Bereits 1932 gestand er Chapman das Gewicht des Chaucerschen Inkubus auf seinem Gewissen. Seine Gawain-Ausgabe, „Chaucer als Philologe“ und „The Monsters and the Critics“ waren alle vor dem Zweiten Weltkrieg erschienen. Diesem relativ schmalen Resümee standen nicht ausgeführte Aufträge wie seine Pearl-Ausgabe, der buchfüllende „Beowulf“ und die Kritiker sowie seine EETS-Ausgabe von Ancrene Wisse gegenüber. Auch wenn seine eigenen harschen Bemerkungen über George Gordon, der die Chaucer-Ausgabe aufhielt, ihn nicht ganz als „Verleumder“ qualifizierten, so lenkten diese Beschwerden doch von seiner Rolle als „Müßiggänger“ ab, der es nicht schaffte, seine Anmerkungen auf eine veröffentlichungsfähige Länge zu bringen. In einem Zeitungsinterview gestand er 1968: „Ich war schon immer unfähig, die anstehende Arbeit zu erledigen.“

Kurzum, er hatte sich jahrelang in seiner wissenschaftlichen Karriere als Verlierer gefühlt, der seine Zeit mit Kindergeschichten vergeudete, während er sein Beowulf-Buch auf Vordermann hätte bringen müssen. Seinem Verleger gestand er 1937, dass Oxford den Hobbit nur zu seiner „langen Liste der nie wiederkehrenden Verzögerungen“ hinzufügen würde (Briefe, 18). Das Schreiben von Belletristik zählte für die akademische Produktion einfach nicht, vor allem nachdem Tolkien sein zweijähriges Leverhulme-Forschungsstipendium vertrödelt hatte. „Die Universitätsbehörden“, so beklagte er sich, als der Herr der Ringe im Druck war, „könnten es für eine Verirrung eines älteren Philologieprofessors halten, Märchen und Romane zu schreiben und zu veröffentlichen“ (Briefe, 219). Seinem amerikanischen Verleger erklärte er diese weit verbreitete Ansicht über seine Schwächen: „Die meisten meiner philologischen Kollegen sind schockiert (gewiss hinter meinem Rücken, manchmal auch ins Gesicht) über den Sturz eines Philologen in die ‚Trivialliteratur‘; und überhaupt lautet der Ausruf: ‚Jetzt wissen wir, wie Sie seit 20 Jahren Ihre Zeit vergeudet haben'“ (Briefe, 237). (Briefe, 238). Seine enorme Anstrengung in den späten 1940er Jahren in dem beengten Reihenhaus ohne Schreibtisch – „Ich tippte den Hobbit und den ganzen Herrn der Ringe zweimal (und einige Abschnitte viele Male) auf meinem Bett auf dem Dachboden in der Manor Road ab“ (Briefe, 344) – war wenig bekannt, weil sie einfach nicht zählte.
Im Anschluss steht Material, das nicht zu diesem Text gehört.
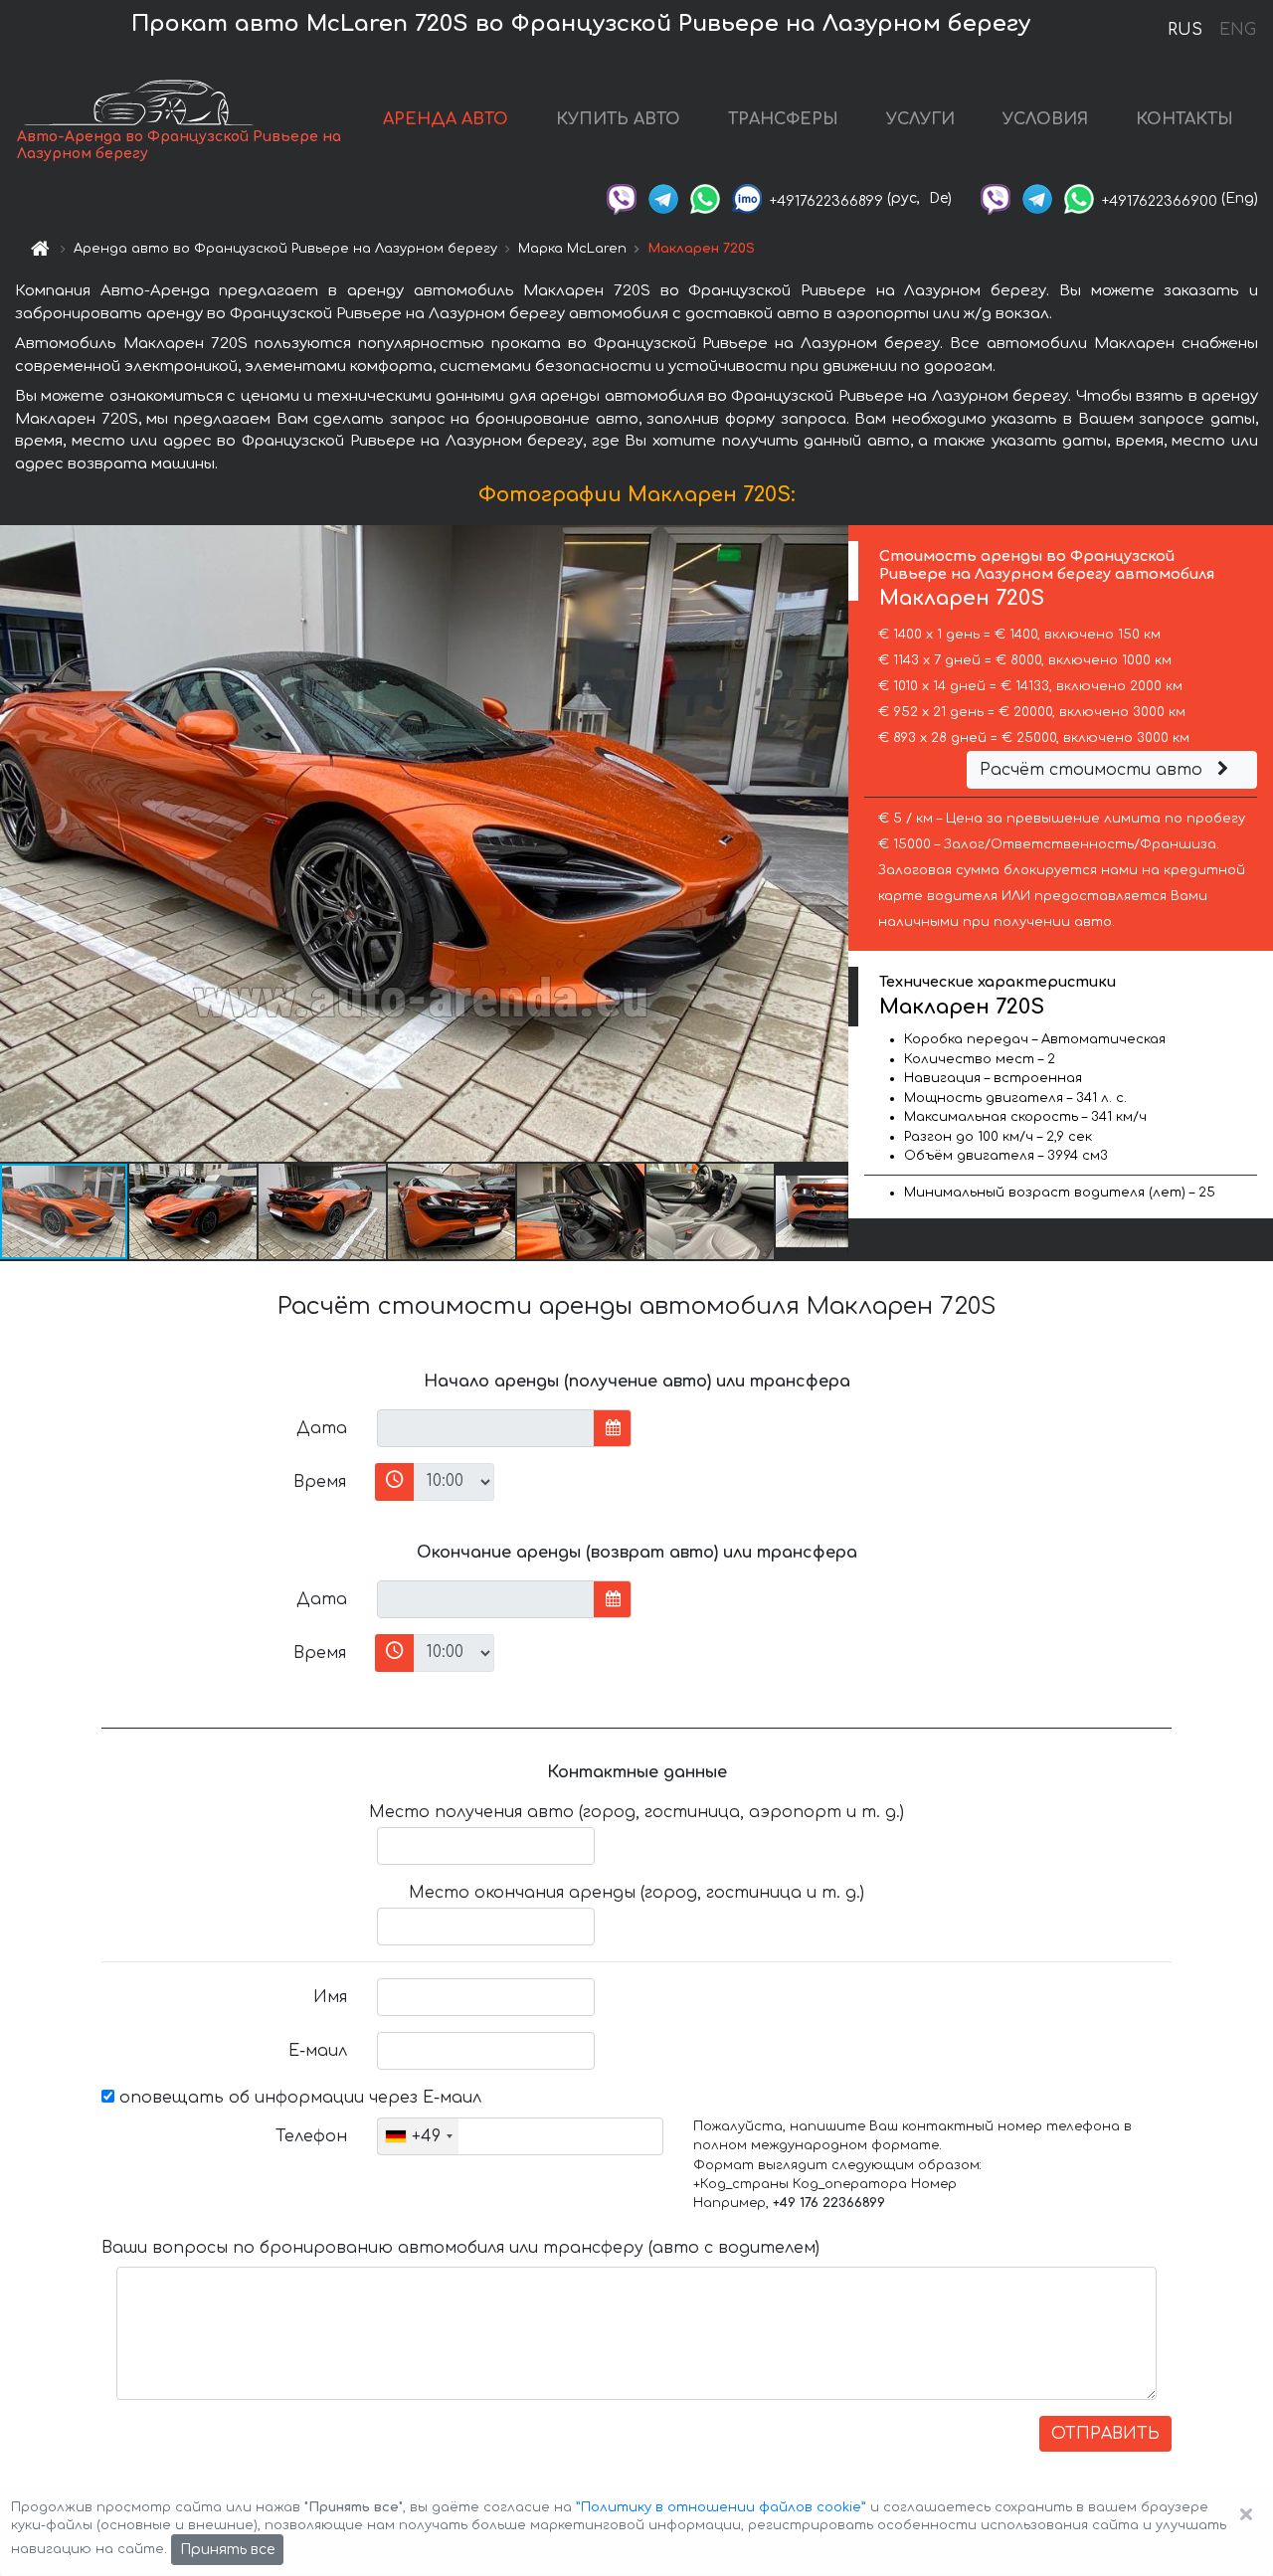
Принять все (227, 2549)
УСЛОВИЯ (1045, 119)
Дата (321, 1428)
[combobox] (418, 2136)
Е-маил (317, 2051)
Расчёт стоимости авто (1093, 770)
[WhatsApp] (705, 198)
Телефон (311, 2136)
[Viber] (621, 198)
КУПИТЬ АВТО (618, 119)
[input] (486, 1428)
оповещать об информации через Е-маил (297, 2098)
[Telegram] (663, 198)
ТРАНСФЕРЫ (783, 119)
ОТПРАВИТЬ (1105, 2434)
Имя (330, 1997)
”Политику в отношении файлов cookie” (721, 2507)
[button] (194, 1211)
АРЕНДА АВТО (445, 119)
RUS (1185, 30)
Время (319, 1482)
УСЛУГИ (920, 119)
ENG (1237, 30)
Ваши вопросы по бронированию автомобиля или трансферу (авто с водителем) (460, 2248)
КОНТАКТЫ (1184, 119)
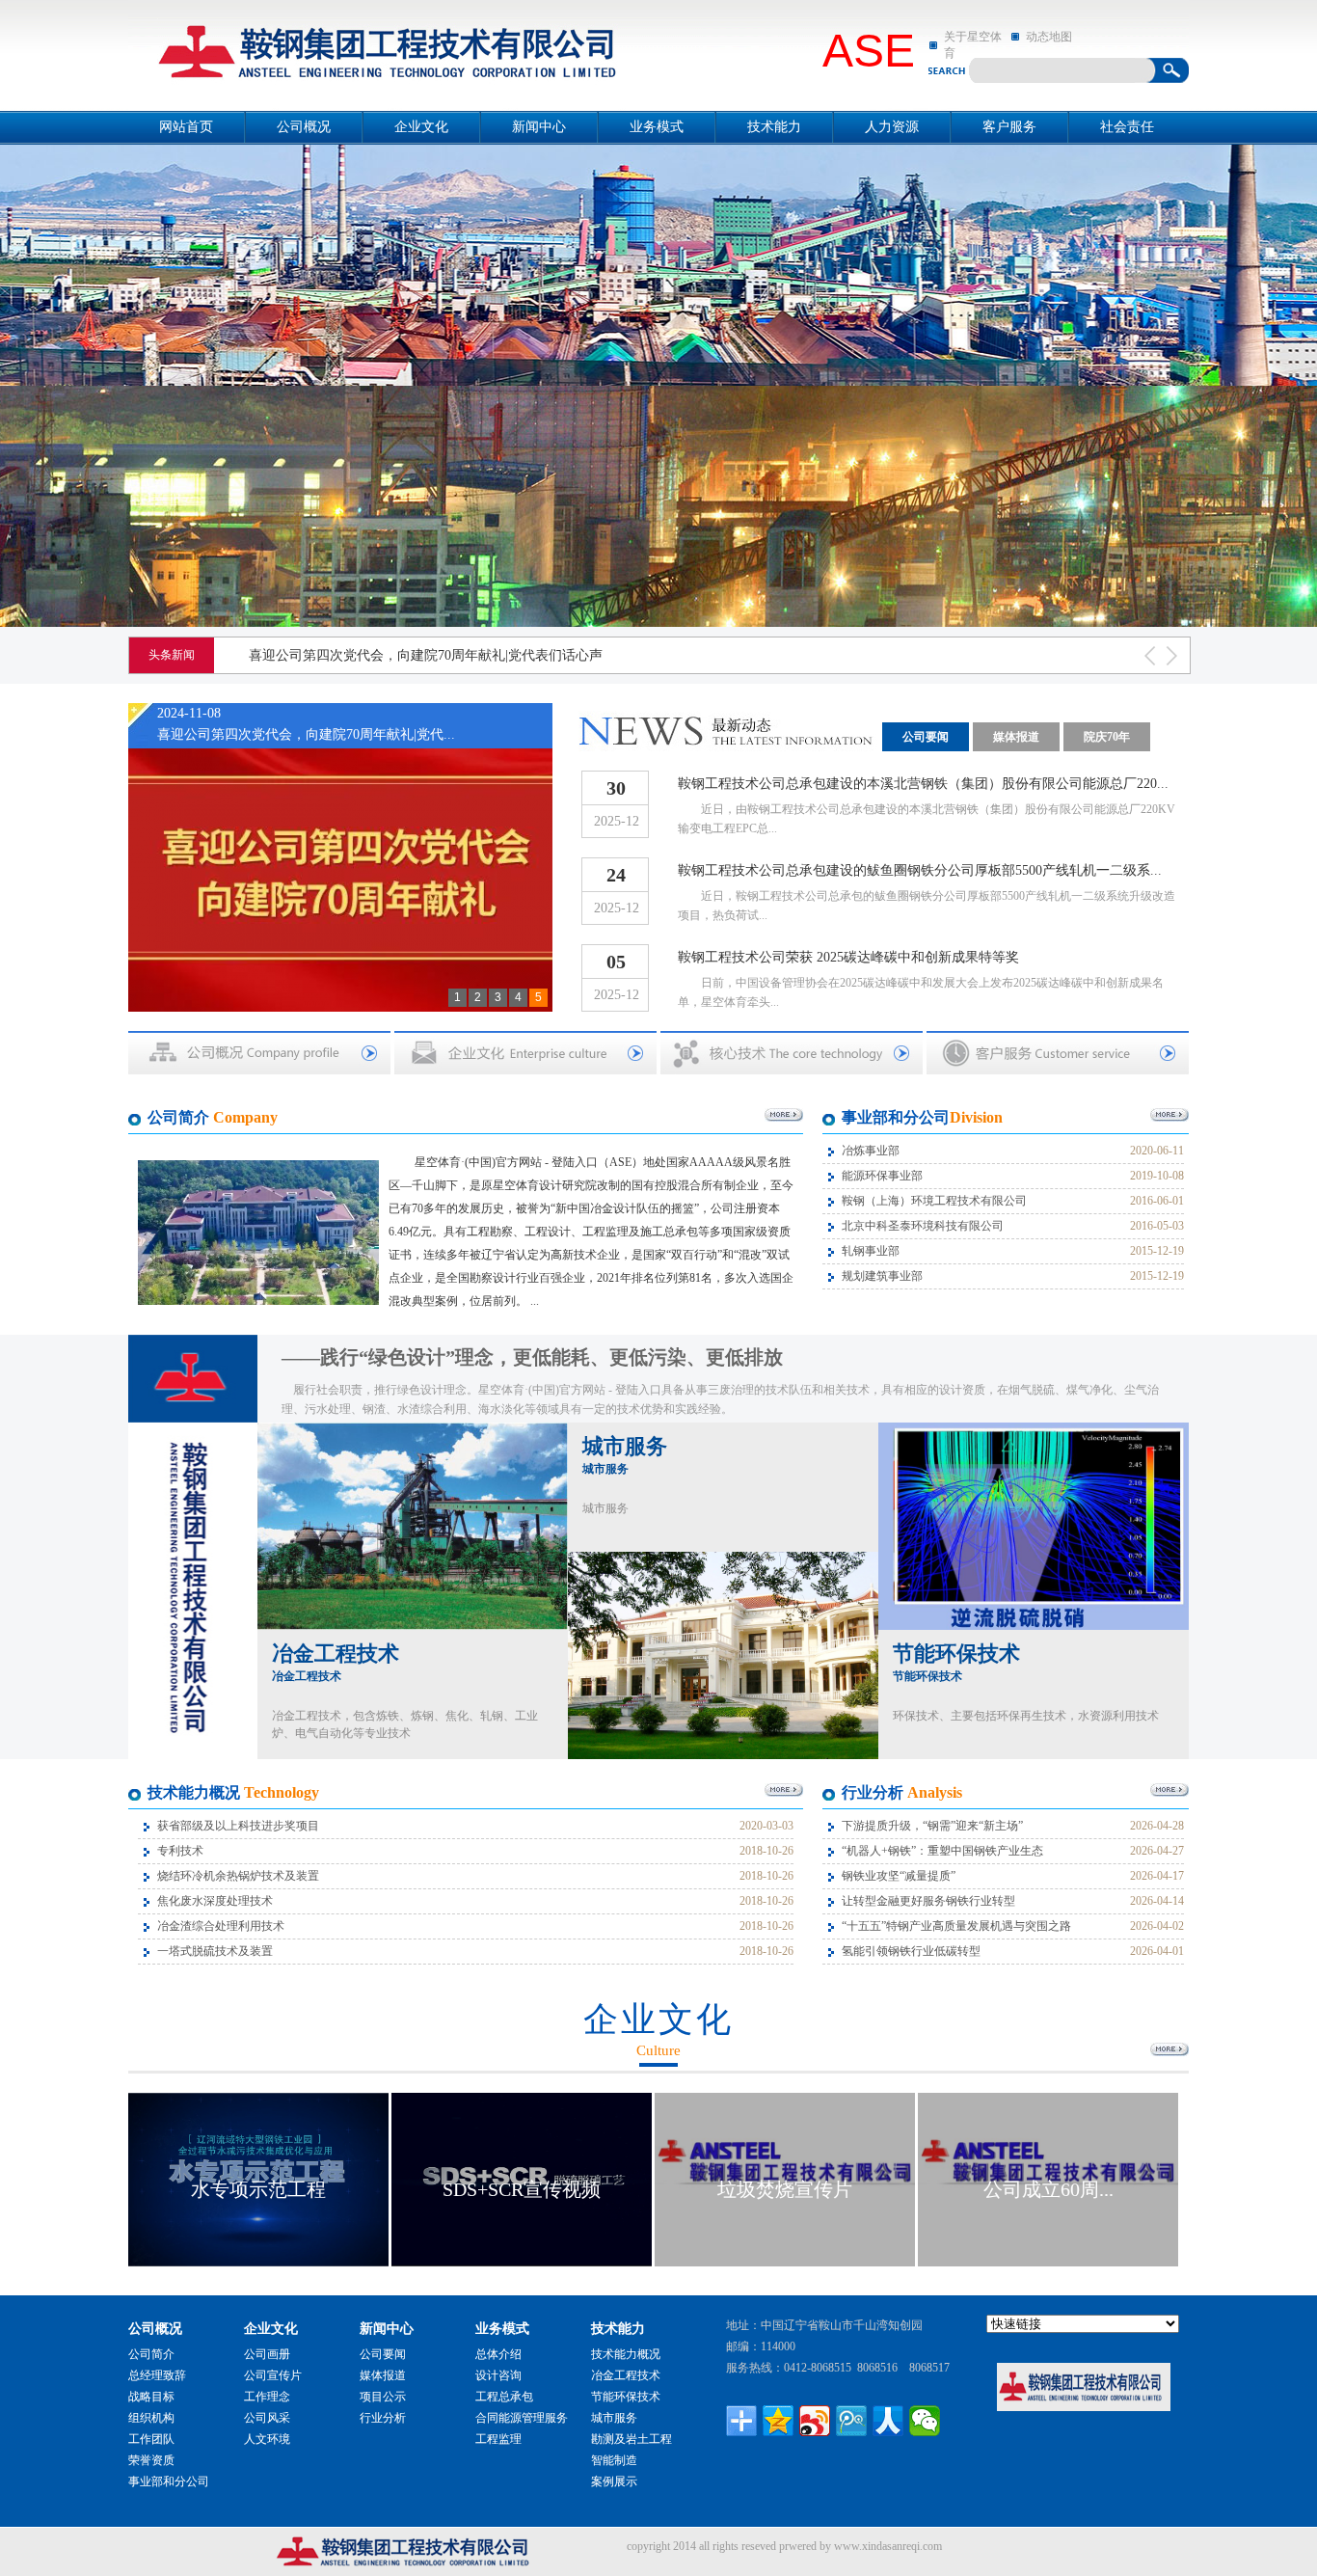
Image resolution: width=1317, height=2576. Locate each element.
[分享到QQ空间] (778, 2420)
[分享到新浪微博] (814, 2420)
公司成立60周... (785, 2189)
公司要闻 (925, 737)
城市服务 (624, 1455)
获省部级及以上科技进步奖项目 (238, 1825)
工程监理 (498, 2439)
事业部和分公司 (168, 2481)
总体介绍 (498, 2354)
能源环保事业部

Im Mai 1951, als er darum kämpfte, den Herrn der Ringe an seinen Verleger abzuliefern, zwang Dan Davin von OUP ihn, alle seine Clarendon-Chaucer-Materialien herauszugeben. Es scheint also nicht ganz zufällig, dass er im Juli desselben Jahres, als er gebeten wurde, im Herbst in Lüttich einen Vortrag zu halten, automatisch an Chaucer dachte – und er entschied sich dafür, die Etymologie von losenger als „Lügner“ mit einem gewissen unausgesprochenen Selbstvorwurf als Gelehrter zu verfolgen, der so viel versprochen und so wenig gehalten hatte. Um auf seine Bemerkungen zu Chaucer in seiner „Abschiedsrede“ zurückzukommen: Tolkien hatte recht, als er sein Publikum daran erinnerte, dass der Dichter aus dem 14. Jahrhundert sowohl ein Erbe als auch ein Erfinder war. So war er auch der erste englische Schriftsteller, der seine eigene „Beeinflussungsangst“ spürte, die von all den klassischen und kontinentalen Vorgängern ausging, die er in seinen Werken unablässig nannte, sowie von den einheimischen englischen Schriftstellern wie Langland und dem Dichter Gawain, die er nicht einmal erwähnte. Dazu hätten auch die alliterativen Dichter gehört, denen Chaucer seine Cleopatra und seine Rittergeschichte verdankte, wie Tolkien in seinem Entwurf eines Kommentars dokumentiert hatte.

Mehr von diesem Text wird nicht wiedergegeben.